Task requirements:
Word for word, transcribe the listing that follows, minus any pictures.

Source data:
____________________
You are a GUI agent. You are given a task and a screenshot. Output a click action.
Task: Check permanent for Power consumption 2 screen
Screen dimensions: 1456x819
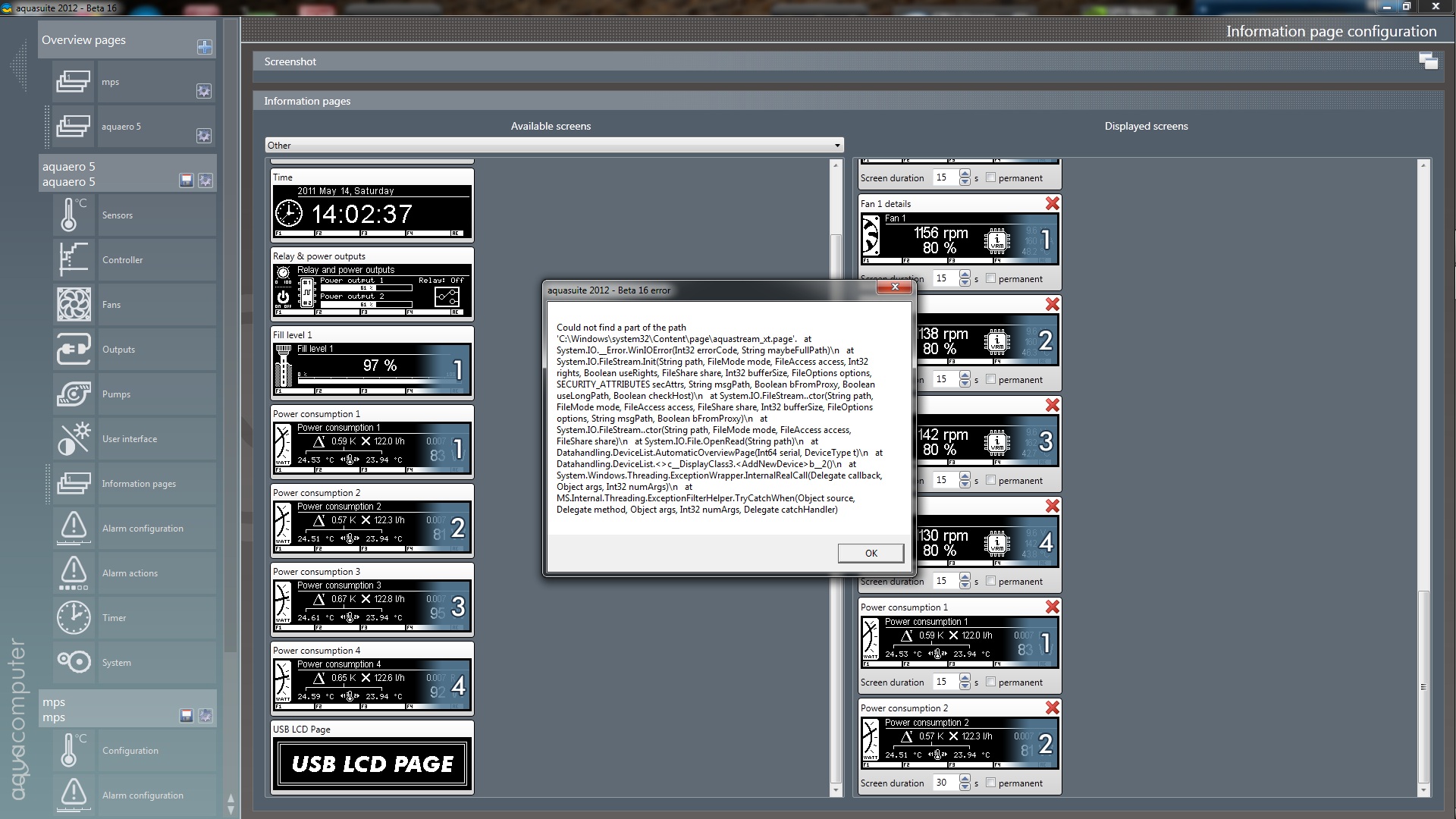coord(990,783)
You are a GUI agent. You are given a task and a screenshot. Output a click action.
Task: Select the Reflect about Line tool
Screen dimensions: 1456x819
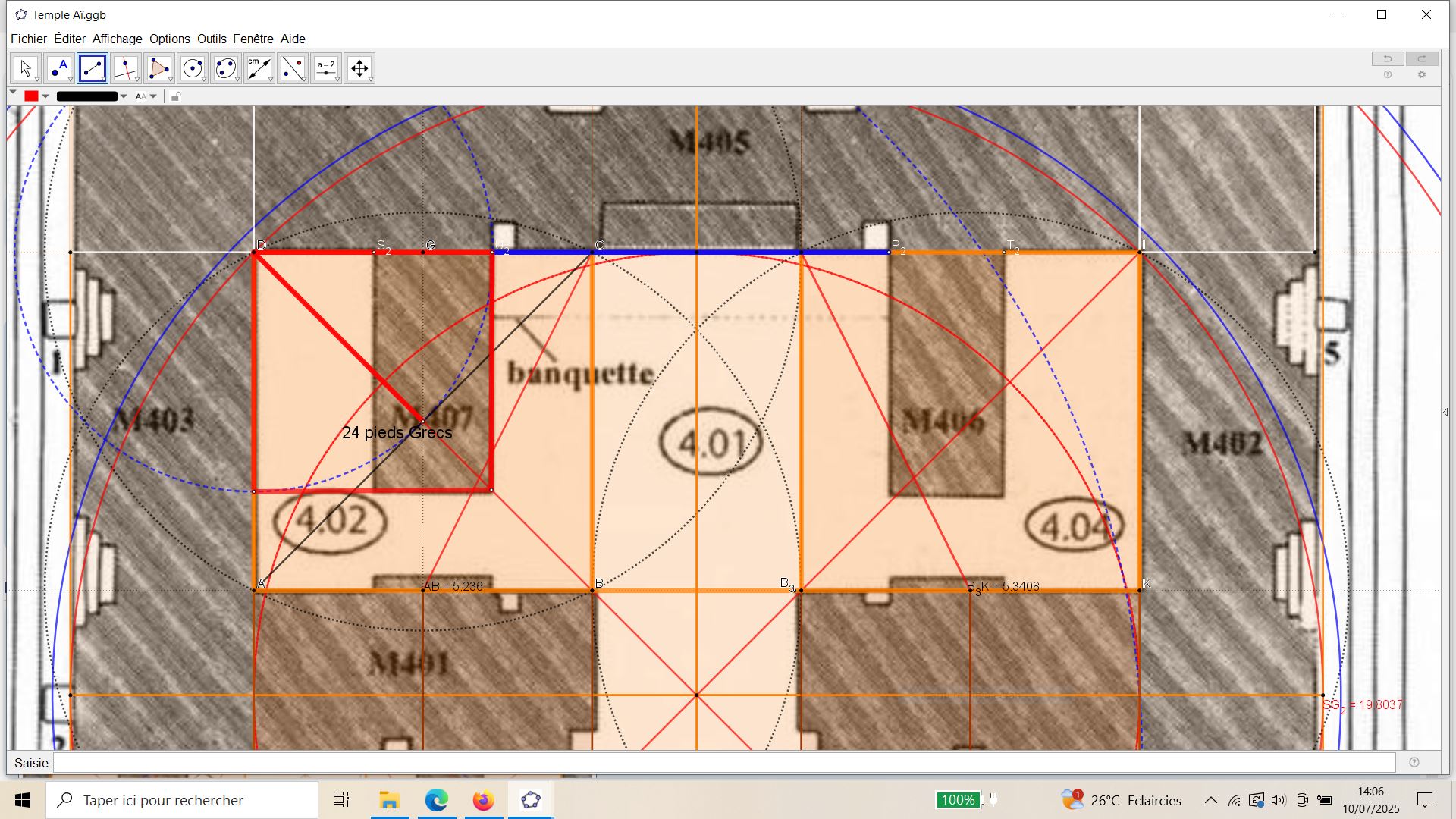(293, 68)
____________________
Worked solution:
You are a GUI agent. You are given a task and a screenshot. Output a click action.
Task: Check permanent for Power consumption 2 screen
Screen dimensions: 1456x819
coord(990,783)
You are a GUI agent. You are given a task and a screenshot. Output a click action.
Task: Select the Reflect about Line tool
Screen dimensions: 1456x819
(293, 68)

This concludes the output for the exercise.